I’ve ruined so many items of clothing in the washer and/or dryer. My sweet mother-in-law insists on buying me “hand-wash only” pieces, and only now at the respectable age of 38 am I responsible enough to heed the tags’ instructions.
But I came from the camp of throwing (almost) everything together into the washing machine, using cold water, and just seeing what happened. Sometimes the result was a ruined blouse. Many of you can probably relate.
But with age comes wisdom, and now we know that sometimes taking a few extra moments to read the tag can save us a lot of headaches and money. However, tag instructions don’t always cover everything. Read on to find out how you should handle laundry day if you have a furry friend who sheds, plus a few other clothing items you should always hand wash or take to the dry cleaners for best results.

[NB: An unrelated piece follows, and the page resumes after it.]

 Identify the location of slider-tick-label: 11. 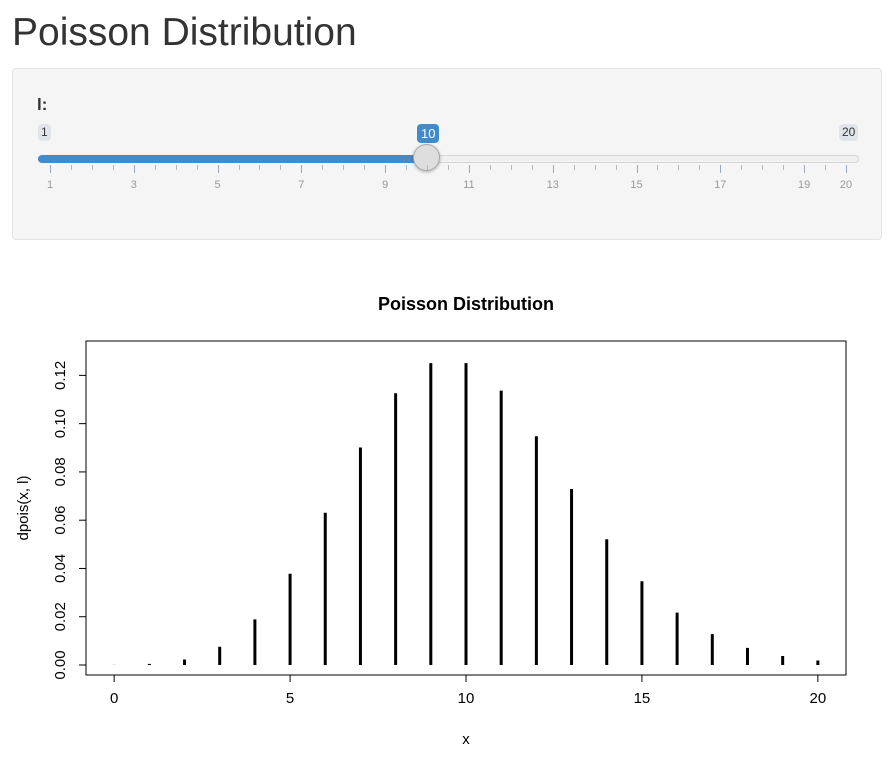
(469, 185).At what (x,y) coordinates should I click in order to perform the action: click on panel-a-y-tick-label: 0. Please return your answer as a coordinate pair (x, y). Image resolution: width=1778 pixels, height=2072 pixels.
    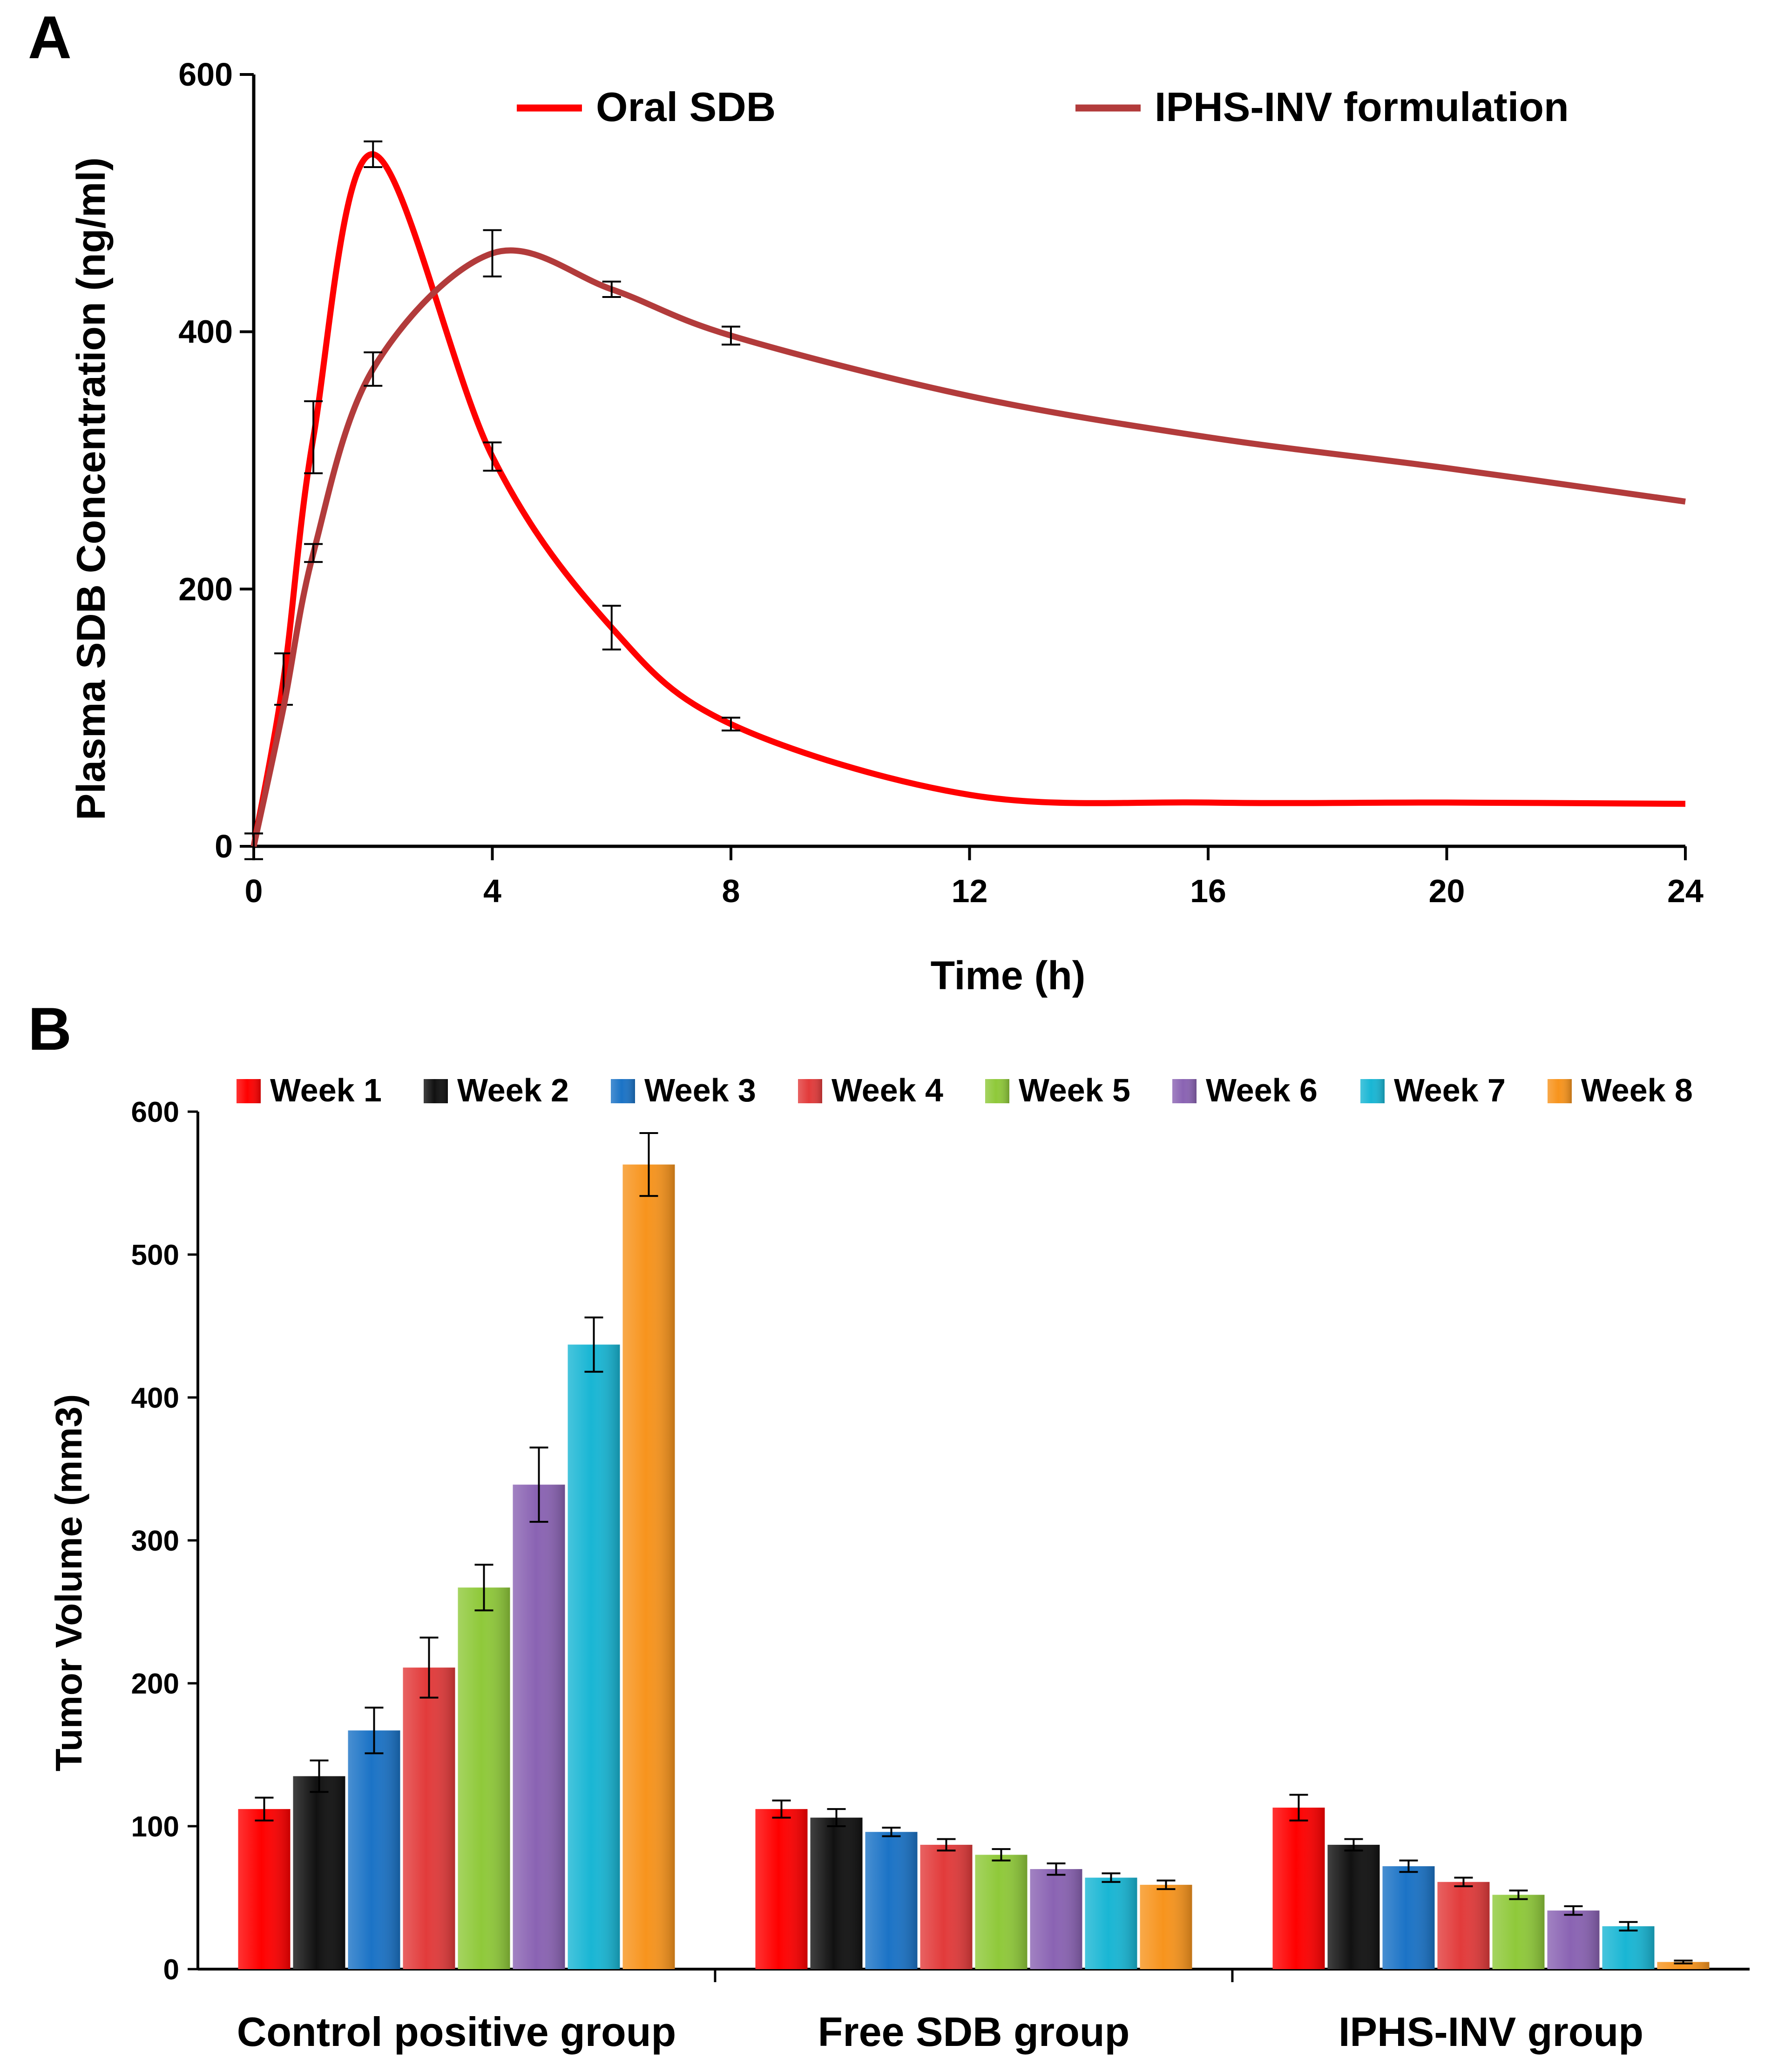
    Looking at the image, I should click on (224, 846).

1. Pet Hair-Covered Clothing
If you’re a dog or cat owner, you’re likely to experience some level of pet hair on your clothing (unless you have a non-shedding dog or cat, in which case lucky you). You would probably think it’s fine to just throw your pet hair-covered clothes into the wash, but sadly, that’s not the case.
It might be smooth sailing for a little while, but over time the pet hair could clog drains and put stress on your home’s plumbing. The hair will also clump together and stick to the walls of the washer. It’s all pretty gross, but the solution is easy enough. Simply use a lint roller or masking tape on clothing and vacuum as much pet hair as possible from bedding (yours or your pet’s) prior to washing.
Be gentle with your swimwear! The agitation of the washing machine can stretch the fabric, damage the strings, and fade the color of your swimsuit. The dryer in particular is a no-go because it will quickly ruin the elasticity of the fabric. Your tankini will fare much better over the long run if you hand-wash it instead.
3. Certain Delicate Fabrics
There are certain types of fabric you never want to throw in the washer. Cashmere, wool, velvet, lace, leather, and suede are a few obvious ones. But clothing that’s been embroidered or that has other similar decorative elements should likely be hand-washed or even dry-cleaned, depending on the fabric.
4. Stains From Flammable Liquids
You should forego the washing machine if you find yourself with a stain from gasoline, mineral oil, acetone, or another flammable substance on your clothing. First, spot-treat the stain, and then hand-wash and lay flat to dry.
To keep your sweaters looking their best, it might be okay to wash them occasionally on a gentle cycle. But hand-washing and laying them flat to dry will likely keep them at their peak coziness. And of course, fold them after they’re dry—never hang them!